Nas mais de trezentas resenhas que Szymborska escreveu, dificilmente encontramos textos sobre livros de amigos, nem sobre política, nem apenas sobre poesia. A facilidade com que os poetas falavam de seu próprio campo a irritava, por isso escreveu apenas alguns textos sobre Eliot, Valéry, Horácio ou Safo e sobre antologias um tanto peculiares: de poesia búlgara, grega contemporânea, armênia ou poemas sobre o mar. Essa posição confirmou a distância entre suas facetas como leitora e autora. Mas, ao mesmo tempo, esse espaço de separação se reduzia quando os estímulos da leitura acendiam sua visão poética. Em várias ocasiões declarou que sacrificou um poema em favor de uma crítica, de uma recomendação. Em outras, o impulso foi tão forte que, algum tempo depois da resenha, escreveu um poema cujo germe estava na leitura. É o caso, por exemplo, do poema “Atlântida” (“Existiram ou não existiram. / Era ou não era numa ilha. / Foi o oceano ou não foi o oceano / que os engoliu ou não (...) / Nessa mais ou menos Atlântida”) e uma crítica na qual escreveu: “A Atlântida, tanto se existiu como se não, é muito benéfica para nós. É necessária como um exercício de imaginação”.
 
Com esses textos Szymborska se confirmou, mais do que como resenhista ​​ou crítica literária, como uma leitora veterana. A sua prosa, escrita com maestria resultante da originalidade e simplicidade que a caracterizava, revelava uma atitude ativa como receptora da literatura e não apenas como produtora. Também foram um exemplo de como até mesmo uma laureada com o Nobel não esquecia que ler era, pelo menos para ela, o maior prazer da literatura.
 
Depois da Lei Marcial na República Popular da Polônia, Szymborska rompeu completamente seu relacionamento com a Życie Literackie e as resenhas foram interrompidas por dois anos.

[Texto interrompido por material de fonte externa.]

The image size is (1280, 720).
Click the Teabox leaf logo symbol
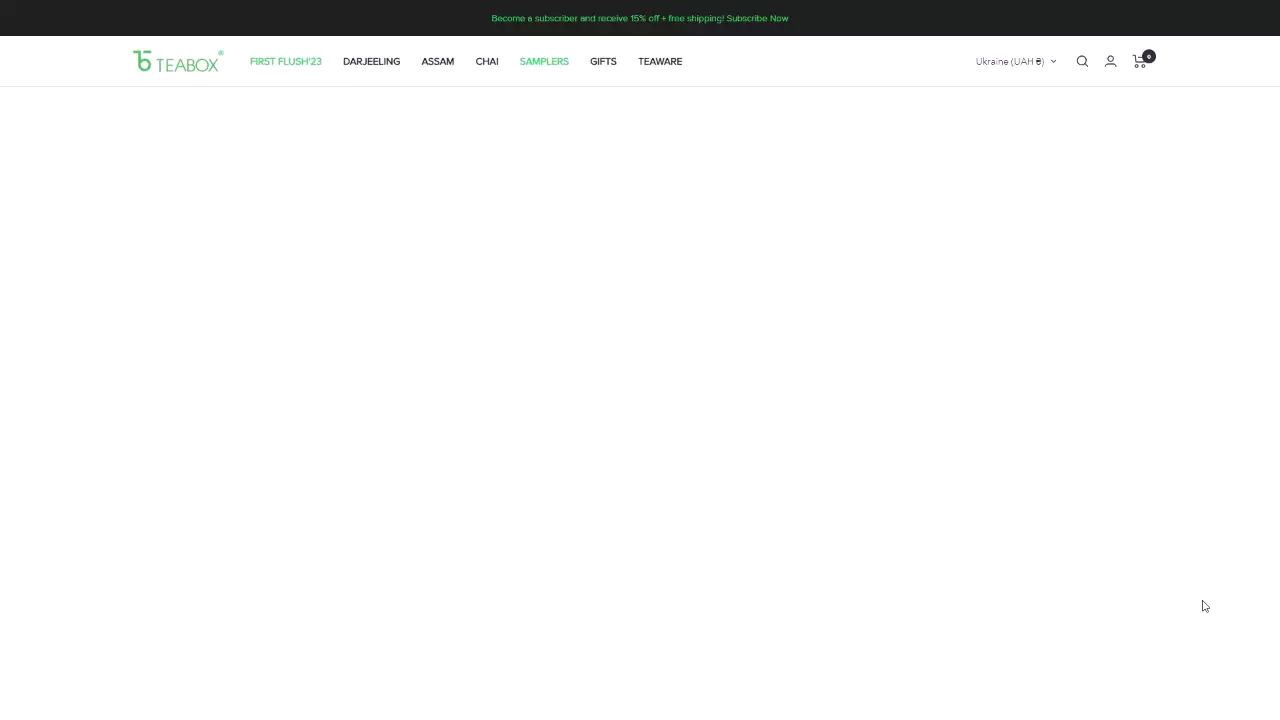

Algum tempo depois, um velho amigo quis ressuscitar a já famosa coluna para a Gazeta Wyborcza e ela aceitou sem hesitar. Nesta revista as colunas apresentavam-se em itálico, então o chefe da seção cultural decidiu dividir o texto de Szymborska em parágrafos: caso contrário, era ilegível devido ao layout. Ela insistiu na necessidade de que aparecesse em um único parágrafo grande, então, finalmente, os designers forneceram uma fonte especial para suas colunas. A razão dessa forma, um único parágrafo por texto, era dar a impressão de que as resenhas eram escritas sem perder o fôlego: “Por definição, devem ser curtas, concisas, uma folha datilografada. Quero conseguir coesão, a impressão de que é uma ideia única. E assim foi: a ideia de escrever subordinada à leitura, de gostar do que os outros faziam, o rodapé direto, sem demora. Porque o verdadeiro jogo é a leitura. Escrever é consequência.

 
* Este texto é a tradução de “Leer es el pasatiempo más bello creado por la humanidad”, publicado aqui, em Jot Down. A tradução dos versos do poema “Atlântida” aqui apresentada é de Regina Przybycien publicada na antologia Um amor feliz (Companhia das Letras, 2016).